The second is mothership friction. One strand of the mothership DNA is the ability to create, build, invest and launch new ventures. The other strand of the DNA is all about seizing the mothership advantage. Internal friction is deadly. Corporate accelerators typically fail to engage the mothership and finesse the shifts—for example, in metrics, compensation, procurement, policies and politics—to help their ventures reach escape velocity.
Lastly, senior executives fail to grow. Senior executives must learn to think and execute like top-tier VCs. In addition to working with companies on disrupting inside out—creating ventures and helping them build their own incubators—we also help them disrupt themselves from the outside in.
Please tell me about Mach49’s Growth Institute and professional development. The Growth Institute was developed to leverage over 200 of our masterclasses, immersion programs and workshops, helping chief human resource officers develop their own Growth University. It’s important that companies don’t create the haves and the have-nots in their organization—the cool kids getting to do venture building and venture investing and those ‘stuck’ in the core and legacy business. The Growth Institute empowers companies to drive true growth and innovation-fueled transformation across the organization.

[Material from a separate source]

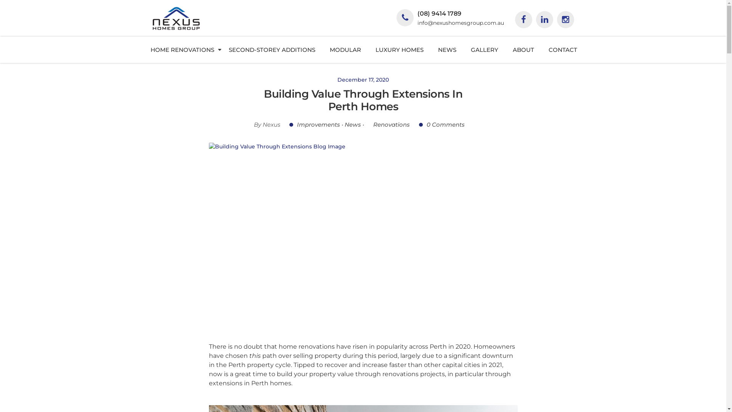 The image size is (732, 412). I want to click on 'GALLERY', so click(463, 50).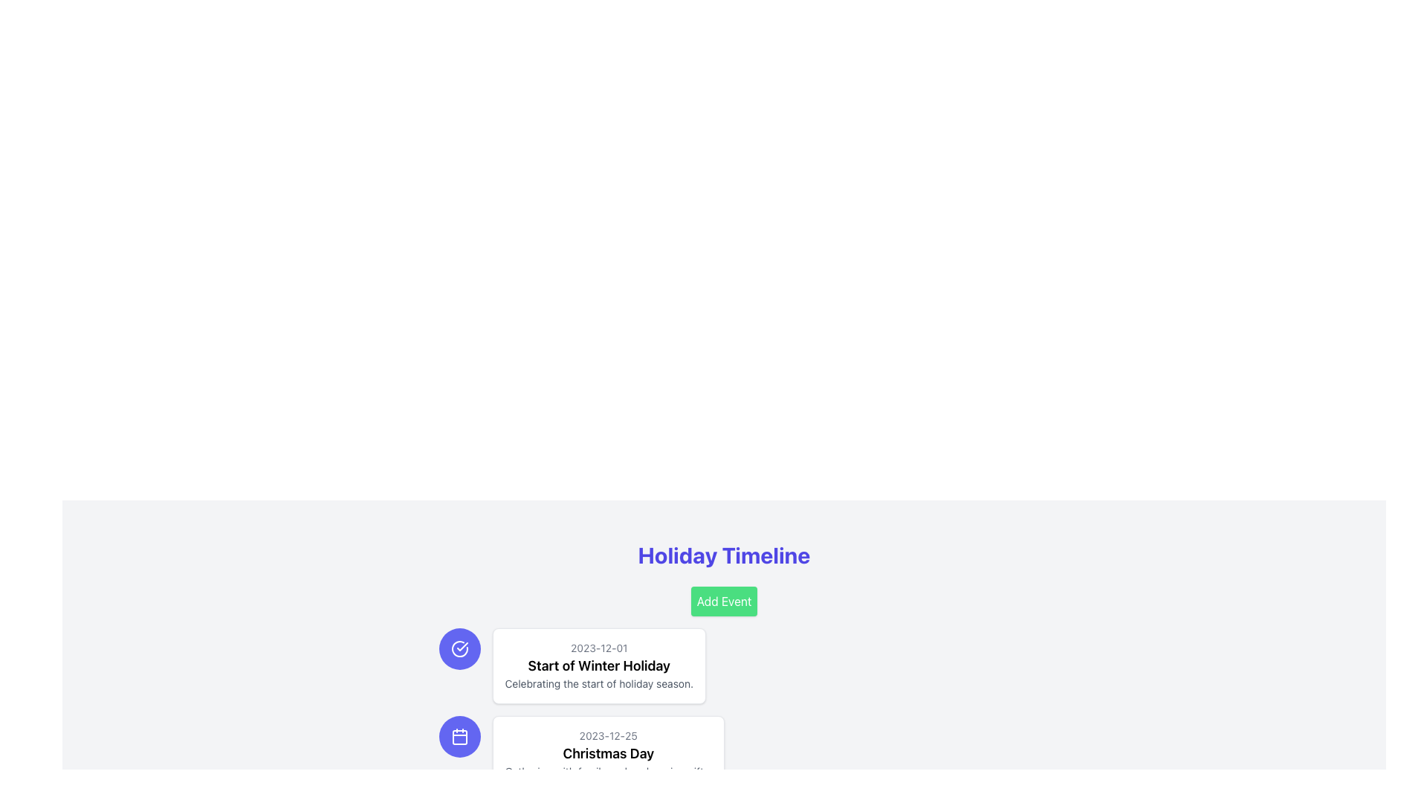 The image size is (1427, 803). Describe the element at coordinates (458, 736) in the screenshot. I see `the circular button with a purple background and a white calendar icon, located to the left of the 'Christmas Day' event card in the timeline` at that location.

I’m intrigued by your newly launched 2401 digital platform. From the beginning of Mach49, we were committed to building capability, not dependency. The book was the first manifestation of our promise to democratize what we do, and 2401 is the second [proves] that we’re here to work ourselves out of a job [laughs]. We designed the 2401 SaaS platform to supercharge an organization with the hard skills, proven methods and portfolio-level insights required to deliver meaningful growth—at scale.
The platform enables asynchronous learning, expedited results, AI-augmented tools and insights, cross-portfolio alignment and outsized business impact.
You and your husband, Paul Holland, are passionate about education. Could you share your initiatives in those arenas? Education must be disrupted—and it’s being disrupted as we speak. Today, we see radical new models gaining ground that will someday become the norm. We have reached an inflection point regarding the 21st-century learner—who represents many diverse characteristics, including neurodiversity, demographic, socioeconomic and cultural.
We’re also exploring what the essential elements of a 21st-century learning ecosystem must be to accommodate the realities of the modern world and the students who will shape it. There can no longer be a one-size-fits-all model. There can no longer be a system based on scantrons and standardized tests. I’ve been an activist trying to drive this change in both the public and private school system, from co-founding a Lab School committed to demonstrating what 21st-century education could be to co-developing a one-of-a-kind Intersession.
Your home is impressive and earth-friendly. Please share your journey in building Tah.Mah.Lah When my parents decided to downsize and sell the home my siblings and I had grown up in since 1967, we bought it to build the greenest house in the United States. Our goal was to hire every green building consultant we could, showcase cleantech startups, be intentional about every decision and then share everything we learned with others who might need the motivation or assistance to make their homes and buildings greener.
Tah.Mah.Lah became another venture we started from scratch, looking at all aspects of green building—energy, water, waste, materials and habitat. No one house can make a difference, but it can be a pebble in a pond. We’ve used it to educate others, including school children working on sustainable science projects, college students competing in international green building competitions, architects and builders who all too often ‘value engineer’ green elements out of a house unnecessarily, and major corporations who must recognize they have the power to move the needle on climate change and policymakers and politicians who need to help fund and pass laws to ensure a healthier planet.